Terceira interceptação em poucos dias
No domingo (21), as agências Bloomberg e Reuters informaram que os Estados Unidos interceptaram um terceiro navio petroleiro próximo à costa venezuelana. Segundo a Bloomberg, a embarcação se chama Bella 1 e forças americanas já teriam embarcado no navio. A Reuters, por sua vez, afirmou que o petroleiro foi interceptado, mas que a abordagem ainda não havia sido concluída até o momento da publicação.
As autoridades americanas não informaram o local exato nem o horário da ação. Caso seja confirmada, será a segunda apreensão de petroleiros neste fim de semana e a terceira desde o início de dezembro.

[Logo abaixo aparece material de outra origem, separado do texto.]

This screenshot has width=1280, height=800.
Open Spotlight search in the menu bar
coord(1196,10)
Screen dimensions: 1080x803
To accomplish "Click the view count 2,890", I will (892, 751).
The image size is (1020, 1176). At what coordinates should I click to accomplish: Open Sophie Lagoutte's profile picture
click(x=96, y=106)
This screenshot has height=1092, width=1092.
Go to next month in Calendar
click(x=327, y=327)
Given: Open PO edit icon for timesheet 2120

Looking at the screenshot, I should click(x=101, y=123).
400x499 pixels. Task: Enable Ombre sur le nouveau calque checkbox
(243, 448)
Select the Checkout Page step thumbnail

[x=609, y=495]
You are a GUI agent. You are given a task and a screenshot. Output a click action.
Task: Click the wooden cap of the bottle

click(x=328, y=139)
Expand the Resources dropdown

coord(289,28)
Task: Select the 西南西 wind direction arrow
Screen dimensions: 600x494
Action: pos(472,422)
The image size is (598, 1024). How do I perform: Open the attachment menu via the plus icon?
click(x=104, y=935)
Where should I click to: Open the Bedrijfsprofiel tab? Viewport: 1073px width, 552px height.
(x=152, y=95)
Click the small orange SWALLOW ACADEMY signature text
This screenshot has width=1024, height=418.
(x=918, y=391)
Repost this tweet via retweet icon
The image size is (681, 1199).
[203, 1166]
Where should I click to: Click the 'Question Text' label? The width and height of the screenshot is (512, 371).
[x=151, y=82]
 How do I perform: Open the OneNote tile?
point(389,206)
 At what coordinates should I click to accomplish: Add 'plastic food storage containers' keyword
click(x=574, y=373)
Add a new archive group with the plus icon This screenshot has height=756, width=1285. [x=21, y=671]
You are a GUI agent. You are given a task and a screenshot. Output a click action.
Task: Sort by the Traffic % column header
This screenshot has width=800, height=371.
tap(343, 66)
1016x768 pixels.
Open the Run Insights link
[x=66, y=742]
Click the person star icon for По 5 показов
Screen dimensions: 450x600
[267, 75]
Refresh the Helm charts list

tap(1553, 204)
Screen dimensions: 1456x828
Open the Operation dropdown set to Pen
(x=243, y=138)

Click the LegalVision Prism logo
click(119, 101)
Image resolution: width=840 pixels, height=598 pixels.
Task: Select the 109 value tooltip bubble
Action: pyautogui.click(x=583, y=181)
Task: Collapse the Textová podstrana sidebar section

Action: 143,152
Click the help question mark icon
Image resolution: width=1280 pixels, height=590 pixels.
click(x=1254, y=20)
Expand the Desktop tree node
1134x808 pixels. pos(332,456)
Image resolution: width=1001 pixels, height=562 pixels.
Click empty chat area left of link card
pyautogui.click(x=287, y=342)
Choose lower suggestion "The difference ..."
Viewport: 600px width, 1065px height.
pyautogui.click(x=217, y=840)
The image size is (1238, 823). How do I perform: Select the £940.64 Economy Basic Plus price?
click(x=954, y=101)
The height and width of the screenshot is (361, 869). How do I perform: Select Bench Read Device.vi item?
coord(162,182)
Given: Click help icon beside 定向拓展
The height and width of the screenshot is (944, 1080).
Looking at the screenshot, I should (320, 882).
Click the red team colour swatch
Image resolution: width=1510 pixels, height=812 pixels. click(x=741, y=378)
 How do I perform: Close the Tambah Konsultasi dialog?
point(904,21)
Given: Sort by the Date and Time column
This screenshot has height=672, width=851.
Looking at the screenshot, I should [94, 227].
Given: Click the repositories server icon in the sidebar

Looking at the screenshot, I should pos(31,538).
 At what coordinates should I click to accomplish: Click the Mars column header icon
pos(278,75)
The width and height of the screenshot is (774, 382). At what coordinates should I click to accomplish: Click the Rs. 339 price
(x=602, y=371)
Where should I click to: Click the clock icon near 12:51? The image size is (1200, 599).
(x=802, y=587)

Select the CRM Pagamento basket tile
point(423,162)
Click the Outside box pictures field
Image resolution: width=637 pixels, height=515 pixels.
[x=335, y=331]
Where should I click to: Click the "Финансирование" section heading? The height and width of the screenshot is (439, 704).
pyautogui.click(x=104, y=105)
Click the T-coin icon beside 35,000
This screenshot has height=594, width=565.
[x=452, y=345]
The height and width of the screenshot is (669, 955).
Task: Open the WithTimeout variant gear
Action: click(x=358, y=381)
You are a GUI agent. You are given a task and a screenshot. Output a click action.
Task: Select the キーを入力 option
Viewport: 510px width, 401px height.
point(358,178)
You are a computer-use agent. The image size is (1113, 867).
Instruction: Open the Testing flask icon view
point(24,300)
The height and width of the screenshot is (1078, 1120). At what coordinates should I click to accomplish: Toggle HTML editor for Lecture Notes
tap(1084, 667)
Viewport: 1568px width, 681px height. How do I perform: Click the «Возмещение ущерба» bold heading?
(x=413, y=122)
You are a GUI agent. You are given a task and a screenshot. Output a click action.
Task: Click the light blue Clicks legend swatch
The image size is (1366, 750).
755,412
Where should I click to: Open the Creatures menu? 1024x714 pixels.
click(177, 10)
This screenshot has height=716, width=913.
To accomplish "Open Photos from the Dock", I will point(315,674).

Alegação de sanções e bandeira falsa
De acordo com um oficial do governo dos EUA ouvido pela Reuters, o navio estaria sob sanções econômicas e navegaria com bandeira falsa. O representante também afirmou que as interceptações não necessariamente envolvem embarque de tropas, podendo ocorrer por meio de sobrevoos ou navegação próxima.
O mesmo oficial disse que a ação está alinhada ao “bloqueio total” de petroleiros sancionados anunciado pelo presidente Donald Trump na semana passada. No entanto, uma das embarcações apreendidas anteriormente não constava na lista oficial de sanções.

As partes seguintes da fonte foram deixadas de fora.